In the meantime, Hearts Hearts have released their third record, Love Club Members. And this week, the band won the FM4 trophy at the Amadeus Awards. There's no way around it: Hearts Hearts walk the stairway to music heaven.

On Friday, the quartet dropped a live recording of Rub My Eyes. The song loses nothing of its qualities; no, it instead gains traction. This version is raw; you can feel the depth in the sound; it's euphoric in how some aspects of the composition take centre stage. The guitar scratches on the shiny surface, the strings dance bolder than they did in the song's studio version. It's all you can wish for in contemporary pop music.

Velvet Volume – In The End

Sometimes a song needs more time to grow on you. It was the case with Velvet Volume's In The End – the first single of their upcoming third album. My last impression of the three Danish sisters was I Think I Need You, which made it in the "songs of the week" playlist by Negative White back in 2017. It was a wild, punkish rock inferno.

Some time has passed, and Velvet Volume grew older. Now, the sisters explore a much calmer side of their creativity. "Uncertainty and melancholy has a place in all three of us, and we have long been wanting to celebrate and explore this in our music, "explains the trio. In The End is the first mark on their softer musical path.

An almost electronic drum builds the song's foundation. On top, Velvet Volume sprinkle dark piano notes. The singing remains borderline monotonous, adding to the sinister feel, while the rough guitar provides a solid contrast to the otherwise dreamy soundscape. In The End is not easily accessible. You have to invest, circle around it, find your way into the song. But once accomplished, In The End keeps you in its labyrinth.

Jungle by Night – E17 Snack

They are a nine-headed hydra of musical extravagance: Jungle by Night. For more than a decade, the Dutch ensemble has thrown everything into the melting pot: jazz, electro, krautrock, afrobeat, and funk.

There are too many inspirations, one might say. But Jungle by Night prove the doubtful wrong with their latest single, E17 Snack. The title references one of the band's favourite spots, a small truck stop along the E17 in Belgium when they return from touring in France.

And there's clearly a drive to E17 Snack, a reference to more carefree times, the thrill of being young, breaking the rules, and many first times. Jungle by Night capture the youth's feeling brilliantly by an anticipating groove, the exciting brass section, and the playful synth melody. E17 Snack is full of musical counterparts that on paper shouldn't even work, yet they do because they all, in their essence, contribute to the songs meaning.

Odd Beholder – Birds

For those, let's say, longtime subscribers of Weekly5, Odd Beholder is not a new kid on the block. In April, I've featured her single Disaster Movies, "a stunning track, shimmering and dreaming" that carried a sharp commentary about society's destructive consumerism.

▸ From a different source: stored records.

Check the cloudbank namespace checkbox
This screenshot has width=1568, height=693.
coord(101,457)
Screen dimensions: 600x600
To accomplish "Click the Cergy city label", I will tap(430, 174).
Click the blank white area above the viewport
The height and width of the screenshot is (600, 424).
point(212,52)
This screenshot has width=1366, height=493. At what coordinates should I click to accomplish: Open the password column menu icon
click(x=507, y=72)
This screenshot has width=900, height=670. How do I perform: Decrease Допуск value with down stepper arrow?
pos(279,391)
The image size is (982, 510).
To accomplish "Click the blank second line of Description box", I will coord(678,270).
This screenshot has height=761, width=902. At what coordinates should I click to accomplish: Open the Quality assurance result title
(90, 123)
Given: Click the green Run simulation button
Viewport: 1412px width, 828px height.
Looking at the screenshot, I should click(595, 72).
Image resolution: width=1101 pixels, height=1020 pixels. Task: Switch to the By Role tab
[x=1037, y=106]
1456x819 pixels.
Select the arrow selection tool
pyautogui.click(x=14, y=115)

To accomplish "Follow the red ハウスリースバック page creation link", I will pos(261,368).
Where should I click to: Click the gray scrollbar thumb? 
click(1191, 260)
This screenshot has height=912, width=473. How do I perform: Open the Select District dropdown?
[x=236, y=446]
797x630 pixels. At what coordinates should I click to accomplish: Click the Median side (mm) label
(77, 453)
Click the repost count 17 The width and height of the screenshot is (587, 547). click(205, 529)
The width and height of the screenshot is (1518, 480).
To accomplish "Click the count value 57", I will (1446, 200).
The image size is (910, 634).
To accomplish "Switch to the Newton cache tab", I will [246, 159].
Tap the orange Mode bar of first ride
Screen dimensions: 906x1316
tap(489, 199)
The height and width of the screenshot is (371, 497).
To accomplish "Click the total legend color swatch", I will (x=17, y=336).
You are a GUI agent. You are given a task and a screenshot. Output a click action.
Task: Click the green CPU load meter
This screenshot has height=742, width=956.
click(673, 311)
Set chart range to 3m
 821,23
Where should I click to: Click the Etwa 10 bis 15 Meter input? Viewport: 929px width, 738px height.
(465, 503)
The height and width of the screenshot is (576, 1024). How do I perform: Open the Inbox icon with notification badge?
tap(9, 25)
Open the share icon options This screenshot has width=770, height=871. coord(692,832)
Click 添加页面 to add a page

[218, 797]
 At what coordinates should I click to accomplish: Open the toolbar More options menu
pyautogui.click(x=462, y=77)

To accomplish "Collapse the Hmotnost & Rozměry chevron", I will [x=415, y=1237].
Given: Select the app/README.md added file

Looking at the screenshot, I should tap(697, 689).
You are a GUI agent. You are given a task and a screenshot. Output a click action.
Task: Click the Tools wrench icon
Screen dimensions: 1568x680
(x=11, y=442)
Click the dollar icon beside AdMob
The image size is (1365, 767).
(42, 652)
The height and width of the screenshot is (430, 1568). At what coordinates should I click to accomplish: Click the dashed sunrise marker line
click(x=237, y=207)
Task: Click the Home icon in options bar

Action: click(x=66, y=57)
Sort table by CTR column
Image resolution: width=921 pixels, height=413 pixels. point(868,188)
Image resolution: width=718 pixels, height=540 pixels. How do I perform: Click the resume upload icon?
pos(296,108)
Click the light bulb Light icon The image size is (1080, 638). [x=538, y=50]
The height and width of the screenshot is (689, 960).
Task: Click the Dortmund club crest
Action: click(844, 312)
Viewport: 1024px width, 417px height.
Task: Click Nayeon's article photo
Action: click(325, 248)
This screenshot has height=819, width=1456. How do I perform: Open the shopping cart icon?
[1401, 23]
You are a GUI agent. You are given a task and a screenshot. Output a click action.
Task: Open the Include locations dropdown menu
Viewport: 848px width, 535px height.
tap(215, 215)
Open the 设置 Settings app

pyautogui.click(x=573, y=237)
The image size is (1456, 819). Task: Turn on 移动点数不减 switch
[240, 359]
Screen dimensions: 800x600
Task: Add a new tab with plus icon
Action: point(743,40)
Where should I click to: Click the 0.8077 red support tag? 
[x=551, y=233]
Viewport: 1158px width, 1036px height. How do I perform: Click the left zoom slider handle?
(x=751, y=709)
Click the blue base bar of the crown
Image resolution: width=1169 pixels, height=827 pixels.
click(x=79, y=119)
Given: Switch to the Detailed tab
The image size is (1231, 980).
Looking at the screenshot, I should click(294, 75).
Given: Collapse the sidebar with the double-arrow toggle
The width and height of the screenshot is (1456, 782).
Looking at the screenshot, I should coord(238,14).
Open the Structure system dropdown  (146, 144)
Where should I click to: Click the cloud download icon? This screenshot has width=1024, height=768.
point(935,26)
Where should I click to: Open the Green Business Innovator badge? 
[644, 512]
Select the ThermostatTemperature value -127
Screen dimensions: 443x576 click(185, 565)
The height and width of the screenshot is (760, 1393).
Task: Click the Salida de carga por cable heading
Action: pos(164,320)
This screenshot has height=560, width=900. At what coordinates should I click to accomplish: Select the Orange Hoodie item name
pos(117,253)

On Friday, the Swiss artist Daniela Weinmann has revealed Odd Beholder's sophomore record Sunny Bay. It's a wide-ranged spectrum of gleaming art-pop music, laced with a lot of electronica silk.

The song chosen to represent this new album is called Birds – an almost purely instrumental track. There's an overwhelming nature to the music; decrypting its parts seems an impossible challenge because you feel the Birds' complexity without actually hearing it. Instead, the technoid ambience, which is drastically opposed by swirling synth spikes, drags you down in a danceable maelstrom.

Lizki – Dynamite

This entry comes with a fair warning: Dynamite might be unsettling to some people. It left me shellshocked, uncomfortable, and scared, but also endlessly fascinated.

Lizki, a young Munich artist trained in piano and opera, recorded Dynamite in just 30 minutes. It's a spontaneous emotional explosion after a break-up.

I planned a future for us, for me and you. And now I'm dynamite.

The horror is real, eternalised in surreal sound. Dynamite shakes you to the bones with its icy breath. Lizki's voice screams pain; the music offers no hope, no relief, only a leaden blanked holding you down. The grief, at its core a profoundly human emotion, is monstrous. The synthesiser rattle, wash back and forth on the clouded shores of broken hearts. No light shines on this godforsaken place that exists within.